-- begin The input --
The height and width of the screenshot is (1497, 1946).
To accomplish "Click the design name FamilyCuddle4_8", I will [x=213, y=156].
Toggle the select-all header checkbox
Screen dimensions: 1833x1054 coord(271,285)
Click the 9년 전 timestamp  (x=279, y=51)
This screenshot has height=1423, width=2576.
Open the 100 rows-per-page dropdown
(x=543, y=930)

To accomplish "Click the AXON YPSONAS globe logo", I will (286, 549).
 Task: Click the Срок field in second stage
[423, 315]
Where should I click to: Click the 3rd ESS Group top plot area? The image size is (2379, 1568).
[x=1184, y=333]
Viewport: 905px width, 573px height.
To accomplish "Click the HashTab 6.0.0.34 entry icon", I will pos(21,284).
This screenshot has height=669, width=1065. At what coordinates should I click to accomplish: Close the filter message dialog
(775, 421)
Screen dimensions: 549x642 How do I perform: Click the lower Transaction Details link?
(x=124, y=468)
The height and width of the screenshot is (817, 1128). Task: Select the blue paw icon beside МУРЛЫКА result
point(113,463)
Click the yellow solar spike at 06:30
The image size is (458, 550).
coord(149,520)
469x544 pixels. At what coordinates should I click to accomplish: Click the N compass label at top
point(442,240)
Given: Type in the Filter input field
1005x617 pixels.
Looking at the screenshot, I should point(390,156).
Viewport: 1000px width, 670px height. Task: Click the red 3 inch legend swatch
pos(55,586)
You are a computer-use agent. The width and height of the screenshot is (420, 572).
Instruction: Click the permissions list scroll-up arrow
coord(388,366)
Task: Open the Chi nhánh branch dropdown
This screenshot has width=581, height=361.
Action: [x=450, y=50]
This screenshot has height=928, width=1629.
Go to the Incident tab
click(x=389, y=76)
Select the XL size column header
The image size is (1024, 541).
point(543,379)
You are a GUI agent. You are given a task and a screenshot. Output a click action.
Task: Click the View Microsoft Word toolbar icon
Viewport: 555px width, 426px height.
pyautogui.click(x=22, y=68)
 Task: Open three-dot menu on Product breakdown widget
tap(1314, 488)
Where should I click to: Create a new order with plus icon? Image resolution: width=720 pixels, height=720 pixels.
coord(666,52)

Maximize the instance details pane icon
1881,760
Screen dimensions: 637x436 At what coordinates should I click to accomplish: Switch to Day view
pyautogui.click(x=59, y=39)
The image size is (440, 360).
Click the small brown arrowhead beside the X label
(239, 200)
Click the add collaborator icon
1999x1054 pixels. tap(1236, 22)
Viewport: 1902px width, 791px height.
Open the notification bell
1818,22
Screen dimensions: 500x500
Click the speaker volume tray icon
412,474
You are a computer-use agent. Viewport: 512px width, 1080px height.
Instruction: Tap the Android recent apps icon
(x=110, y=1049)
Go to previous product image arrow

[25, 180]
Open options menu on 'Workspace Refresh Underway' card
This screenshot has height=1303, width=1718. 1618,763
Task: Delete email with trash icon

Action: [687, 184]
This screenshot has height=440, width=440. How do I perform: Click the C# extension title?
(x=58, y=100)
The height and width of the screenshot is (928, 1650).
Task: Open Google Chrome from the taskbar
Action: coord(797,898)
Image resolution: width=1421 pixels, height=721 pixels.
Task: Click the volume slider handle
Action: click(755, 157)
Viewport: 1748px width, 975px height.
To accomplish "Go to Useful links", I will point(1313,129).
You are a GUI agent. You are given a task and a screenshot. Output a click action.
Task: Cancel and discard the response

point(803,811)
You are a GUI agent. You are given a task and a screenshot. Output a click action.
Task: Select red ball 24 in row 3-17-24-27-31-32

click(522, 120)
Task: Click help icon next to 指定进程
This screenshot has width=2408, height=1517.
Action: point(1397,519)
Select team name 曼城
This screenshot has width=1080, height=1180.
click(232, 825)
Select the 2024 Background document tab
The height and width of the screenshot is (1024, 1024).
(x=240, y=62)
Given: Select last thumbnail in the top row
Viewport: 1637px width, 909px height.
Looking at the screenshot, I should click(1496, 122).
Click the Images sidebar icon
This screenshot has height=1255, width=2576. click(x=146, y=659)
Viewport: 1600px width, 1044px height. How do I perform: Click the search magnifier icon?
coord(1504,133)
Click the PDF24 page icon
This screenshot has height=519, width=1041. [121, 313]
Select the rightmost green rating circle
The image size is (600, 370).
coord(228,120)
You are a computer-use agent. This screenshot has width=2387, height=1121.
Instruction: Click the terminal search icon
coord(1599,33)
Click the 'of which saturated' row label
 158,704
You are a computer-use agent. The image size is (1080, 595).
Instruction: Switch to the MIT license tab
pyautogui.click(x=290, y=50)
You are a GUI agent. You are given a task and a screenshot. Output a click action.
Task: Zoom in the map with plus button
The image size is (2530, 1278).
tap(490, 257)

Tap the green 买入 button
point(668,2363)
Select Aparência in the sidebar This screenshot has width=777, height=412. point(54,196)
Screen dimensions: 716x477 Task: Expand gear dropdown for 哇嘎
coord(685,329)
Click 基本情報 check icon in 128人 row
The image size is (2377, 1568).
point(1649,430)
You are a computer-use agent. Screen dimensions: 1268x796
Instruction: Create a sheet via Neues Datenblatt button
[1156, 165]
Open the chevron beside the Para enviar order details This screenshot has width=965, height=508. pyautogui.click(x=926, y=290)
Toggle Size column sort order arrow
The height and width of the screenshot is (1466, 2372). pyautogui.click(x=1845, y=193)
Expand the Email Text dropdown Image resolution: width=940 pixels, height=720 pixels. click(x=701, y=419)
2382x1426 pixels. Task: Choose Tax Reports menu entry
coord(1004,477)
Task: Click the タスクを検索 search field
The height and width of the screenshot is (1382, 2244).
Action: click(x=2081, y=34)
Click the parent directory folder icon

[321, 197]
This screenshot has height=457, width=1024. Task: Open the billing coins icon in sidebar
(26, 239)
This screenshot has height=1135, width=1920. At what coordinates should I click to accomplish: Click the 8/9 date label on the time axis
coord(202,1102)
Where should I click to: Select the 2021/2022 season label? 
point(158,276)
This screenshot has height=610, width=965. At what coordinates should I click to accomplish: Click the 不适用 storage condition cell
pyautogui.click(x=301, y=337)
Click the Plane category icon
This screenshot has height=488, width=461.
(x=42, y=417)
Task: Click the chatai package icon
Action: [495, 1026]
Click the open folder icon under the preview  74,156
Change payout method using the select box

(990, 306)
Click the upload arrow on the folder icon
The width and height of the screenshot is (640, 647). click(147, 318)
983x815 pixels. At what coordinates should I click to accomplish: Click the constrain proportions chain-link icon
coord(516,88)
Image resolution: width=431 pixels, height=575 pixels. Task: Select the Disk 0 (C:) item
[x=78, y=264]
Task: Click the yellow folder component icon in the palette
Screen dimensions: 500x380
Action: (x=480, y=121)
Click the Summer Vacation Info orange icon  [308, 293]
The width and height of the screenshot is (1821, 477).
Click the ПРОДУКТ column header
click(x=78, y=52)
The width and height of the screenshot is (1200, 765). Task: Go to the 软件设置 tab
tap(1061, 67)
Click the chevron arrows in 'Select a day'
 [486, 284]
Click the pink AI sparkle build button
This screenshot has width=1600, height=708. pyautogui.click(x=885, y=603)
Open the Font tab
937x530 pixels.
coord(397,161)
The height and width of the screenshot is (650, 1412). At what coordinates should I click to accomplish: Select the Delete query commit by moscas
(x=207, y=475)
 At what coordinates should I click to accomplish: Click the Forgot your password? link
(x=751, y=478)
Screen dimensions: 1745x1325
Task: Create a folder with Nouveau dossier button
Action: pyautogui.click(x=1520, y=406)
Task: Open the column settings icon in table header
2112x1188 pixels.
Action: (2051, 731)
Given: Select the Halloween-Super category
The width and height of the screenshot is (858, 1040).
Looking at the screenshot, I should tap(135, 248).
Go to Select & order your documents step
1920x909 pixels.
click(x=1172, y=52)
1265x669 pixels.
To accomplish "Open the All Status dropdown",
-- end The input --
▸ **Exercise directions**: Print the lines above exactly, starting at the line that contains "You are a computer-use agent. Viewport: 512px" and ending at the line that contains "Action: [687, 184]", both included.

▸ **Answer below**:
You are a computer-use agent. Viewport: 512px width, 1080px height.
Instruction: Tap the Android recent apps icon
(x=110, y=1049)
Go to previous product image arrow

[25, 180]
Open options menu on 'Workspace Refresh Underway' card
This screenshot has height=1303, width=1718. 1618,763
Task: Delete email with trash icon

Action: [687, 184]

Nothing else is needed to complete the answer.